Immediately after SlashCommand returns, start executing Phase 0, then Phase 1, etc.

See @CLAUDE.md section "SlashCommand Execution - YOU Are The Executor" for detailed explanation.

Available Skills

This commands has access to the following skills from the rag-pipeline plugin:

chunking-strategies: Document chunking implementations and benchmarking tools for RAG pipelines including fixed-size, semantic, recursive, and sentence-based strategies. Use when implementing document processing, optimizing chunk sizes, comparing chunking approaches, benchmarking retrieval performance, or when user mentions chunking, text splitting, document segmentation, RAG optimization, or chunk evaluation.
document-parsers: Multi-format document parsing tools for PDF, DOCX, HTML, and Markdown with support for LlamaParse, Unstructured.io, PyPDF2, PDFPlumber, and python-docx. Use when parsing documents, extracting text from PDFs, processing Word documents, converting HTML to text, extracting tables from documents, building RAG pipelines, chunking documents, or when user mentions document parsing, PDF extraction, DOCX processing, table extraction, OCR, LlamaParse, Unstructured.io, or document ingestion.
embedding-models: Embedding model configurations and cost calculators
langchain-patterns: LangChain implementation patterns with templates, scripts, and examples for RAG pipelines
llamaindex-patterns: LlamaIndex implementation patterns with templates, scripts, and examples for building RAG applications. Use when implementing LlamaIndex, building RAG pipelines, creating vector indices, setting up query engines, implementing chat engines, integrating LlamaCloud, or when user mentions LlamaIndex, RAG, VectorStoreIndex, document indexing, semantic search, or question answering systems.
retrieval-patterns: Search and retrieval strategies including semantic, hybrid, and reranking for RAG systems. Use when implementing retrieval mechanisms, optimizing search performance, comparing retrieval approaches, or when user mentions semantic search, hybrid search, reranking, BM25, or retrieval optimization.
vector-database-configs: Vector database configuration and setup for pgvector, Chroma, Pinecone, Weaviate, Qdrant, and FAISS with comparison guide and migration helpers
web-scraping-tools: Web scraping templates, scripts, and patterns for documentation and content collection using Playwright, BeautifulSoup, and Scrapy.
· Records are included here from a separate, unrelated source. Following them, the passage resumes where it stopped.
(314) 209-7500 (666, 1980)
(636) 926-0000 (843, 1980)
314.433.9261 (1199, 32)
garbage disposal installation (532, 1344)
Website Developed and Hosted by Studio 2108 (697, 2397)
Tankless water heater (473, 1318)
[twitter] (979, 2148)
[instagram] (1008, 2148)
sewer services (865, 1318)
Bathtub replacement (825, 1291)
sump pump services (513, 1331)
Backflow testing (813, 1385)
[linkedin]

Includes rate limiting, error handling, and extraction patterns. Use when scraping documentation, collecting web content, extracting structured data, building RAG knowledge bases, harvesting articles, crawling websites, or when user mentions web scraping, documentation collection, content extraction, Playwright scraping, BeautifulSoup parsing, or Scrapy spiders.

To use a skill:

!{skill skill-name}

Use skills when you need:

Domain-specific templates and examples
Validation scripts and automation
Best practices and patterns
Configuration generators

Skills provide pre-built resources to accelerate your work.

Security Requirements

CRITICAL: All generated files must follow security rules:

@docs/security/SECURITY-RULES.md

Key requirements:

Never hardcode API keys or secrets
Use placeholders: your_service_key_here
Protect .env files with .gitignore
Create .env.example with placeholders only
Document key acquisition for users

Arguments: $ARGUMENTS

Goal: Add comprehensive observability and monitoring to RAG pipeline with cost tracking, latency monitoring, and quality metrics

Core Principles:

Highlight free and open-source options (Custom/OSS solutions)
Fetch latest vendor documentation for chosen platform
Implement cost tracking, latency monitoring, quality metrics
Test monitoring with sample queries

Phase 1: Platform Selection Goal: Determine which monitoring platform to configure

Actions:

Check if $ARGUMENTS specifies a monitoring platform
If not provided, use AskUserQuestion:

"Which observability platform would you like to configure?

Managed Platforms:
- LangSmith (LangChain native, 5K traces/month free tier)
- LlamaCloud (LlamaIndex native, free tier available)
Open Source/Custom:
- Custom (Python logging + metrics, completely free)
Enter platform name (langsmith, llamacloud, or custom):"
Store selection for subsequent phases

Phase 2: Fetch Documentation Goal: Load platform-specific setup documentation

Actions: Fetch docs based on selection using WebFetch:

LangSmith:

WebFetch: https://docs.langchain.com/langsmith/home
WebFetch: https://docs.smith.langchain.com/tracing

LlamaCloud:

WebFetch: https://docs.cloud.llamaindex.ai/
WebFetch: https://docs.llamaindex.ai/en/stable/module_guides/observability/

Custom:

WebFetch: https://docs.python.org/3/howto/logging.html
WebFetch: https://prometheus.io/docs/introduction/overview/

Phase 3: Project Discovery Goal: Understand existing RAG pipeline structure

Actions:

Detect project type: !{bash test -f requirements.txt && echo "python" || test -f package.json && echo "node"}
Find RAG components: !{bash find . -name "retrieval" -o -name "generation" -o -name "query" 2>/dev/null | head -10}
Identify framework: Check for LangChain or LlamaIndex imports
Check existing monitoring: !{bash grep -r "LANGCHAIN_TRACING|LlamaCloud|prometheus" . 2>/dev/null | head -5}

Phase 4: Implementation Goal: Install dependencies and configure monitoring platform

Actions:

Task(description="Setup RAG pipeline monitoring", subagent_type="rag-pipeline:rag-tester", prompt="You are the rag-tester agent. Configure $ARGUMENTS monitoring for RAG pipeline based on fetched documentation.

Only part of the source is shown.